WHAT YOU NEED TO DO →
Repeat the records word for word, starting at the line containing "Task: Click the Anzahl Reihen input box" and ending at the line containing "Action: click(780, 329)".

RECORDS SUPPLIED →
^^^^

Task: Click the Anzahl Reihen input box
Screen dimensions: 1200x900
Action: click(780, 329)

^^^^

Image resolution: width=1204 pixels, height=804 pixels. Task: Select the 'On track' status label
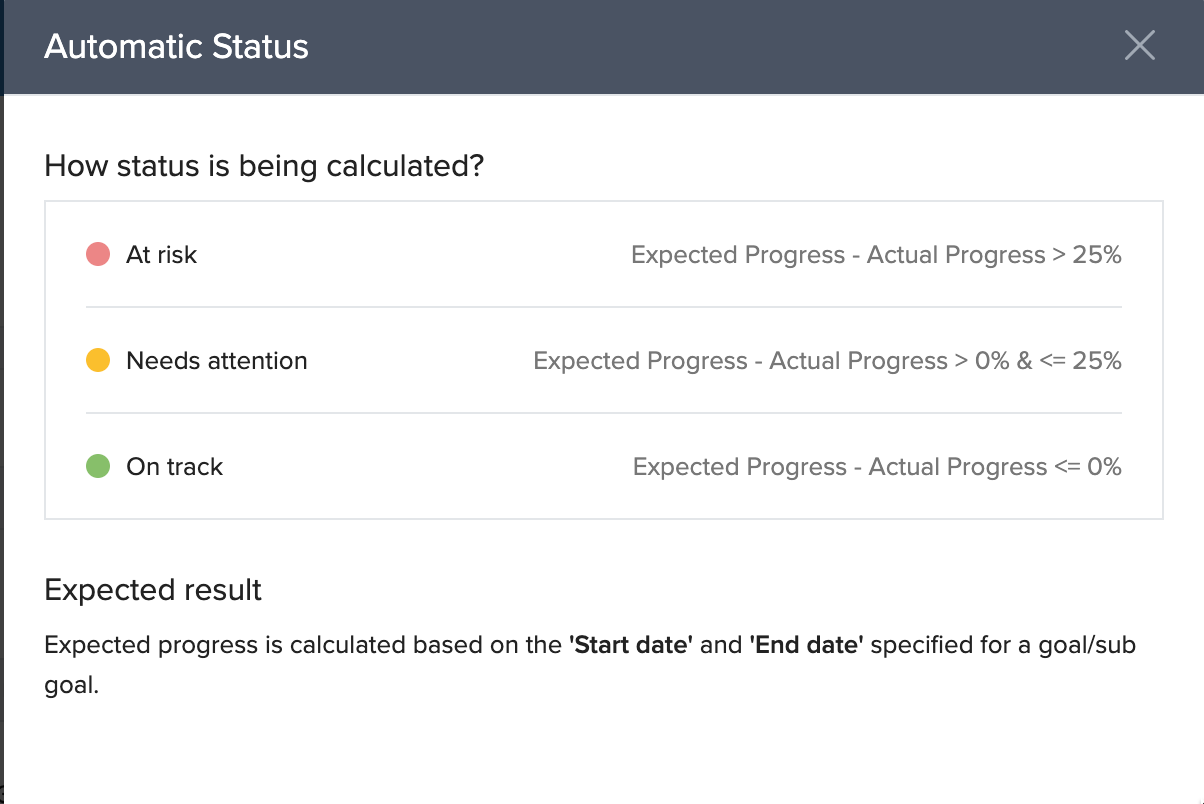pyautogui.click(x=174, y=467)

^^^^

FINAL RESULT →
Task: Click the Anzahl Reihen input box
Screen dimensions: 1200x900
Action: click(780, 329)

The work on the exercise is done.